Tackling the Climate Crisis
Five years ago PIF Leaders declared that climate change is the “single greatest threat to the livelihoods, security, and well-being of the peoples of the Pacific.”  The United States will continue to work with the Pacific Islands to enhance global ambition to limit global temperature rise to 1.5 degrees Celsius, accelerate the clean energy transition, and help Pacific Islands adapt to and manage the impacts of climate change.

  • Sea-level rise and statehood:  For some States, particularly low-lying island States in the Pacific Ocean, increasing sea levels pose an existential threat.  Today, the President announced that the United States considers that sea-level rise driven by human-induced climate change should not cause any country to lose its statehood or its membership in the United Nations, its specialized agencies, or other international organizations.  The United States is committed to working with those States and others on issues relating to human-induced sea-level rise and statehood to advance these objectives. 

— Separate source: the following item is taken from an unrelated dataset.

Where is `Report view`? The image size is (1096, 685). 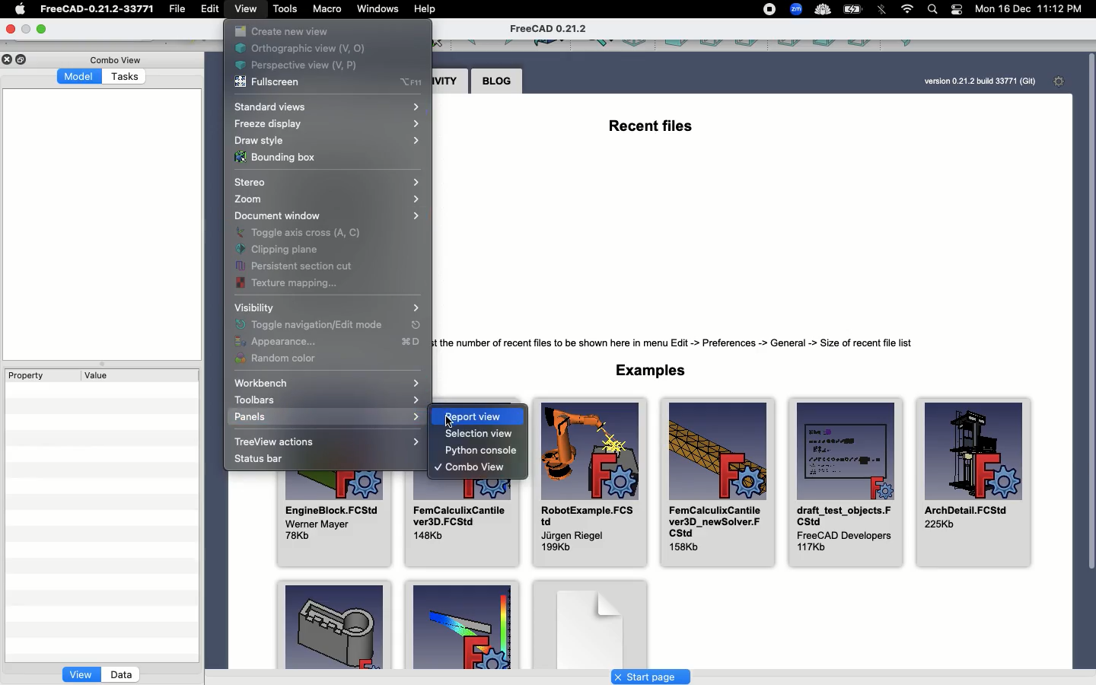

  • Supporting Maritime Limits and Boundaries:  Maritime zones are critical for the economies of the Pacific Islands, which depend on exclusive rights to resources.  The Department of State supports the participation of Pacific Island countries in the Centre for International Law (CIL) of the National University of Singapore and the Australian National Centre for Ocean Resources and Security (ANCORS) workshop on Resolving Complex Maritime Boundaries to enhance their legal capabilities in order to negotiate and establish their own maritime limits and boundaries in the face of sea-level rise and threats to a free and open Pacific. 

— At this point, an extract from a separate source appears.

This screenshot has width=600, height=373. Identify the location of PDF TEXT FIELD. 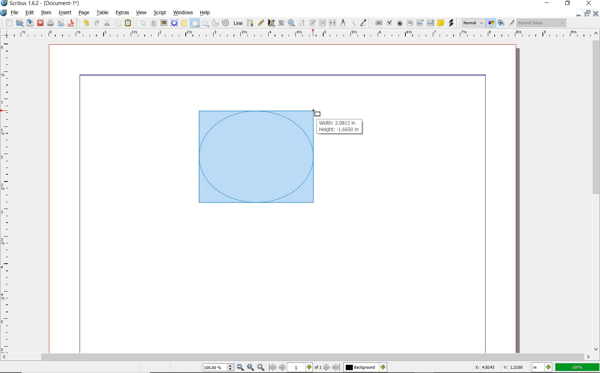
(409, 23).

  • Doubling Down on Early Warning Systems (EWS) for All and Data for Resilience:  The United States intends to provide $8 million, subject to Congressional notification and the completion of domestic procedures, to expand our Information Services for Resilience Initiative announced last September.  The National Oceanic and Atmospheric Administration (NOAA) will continue to invest in weather and climate observations, provide critical communications services, and develop decision-support tools and products so that all Pacific Island communities have access to effective early warnings. We plan to build strong expert networks throughout the Pacific for integrating climate data and risk into island-led sustainable development, including through efforts being pioneered through the Local2030 Islands Network, which includes Pacific Island countries as well as Hawai’i, Guam, and the Commonwealth of the Northern Mariana Islands.  Additionally, the Department of State continues to advance climate-based early warning for dengue fever and plans to convene a major pan-Pacific meeting on climate-health in 2024.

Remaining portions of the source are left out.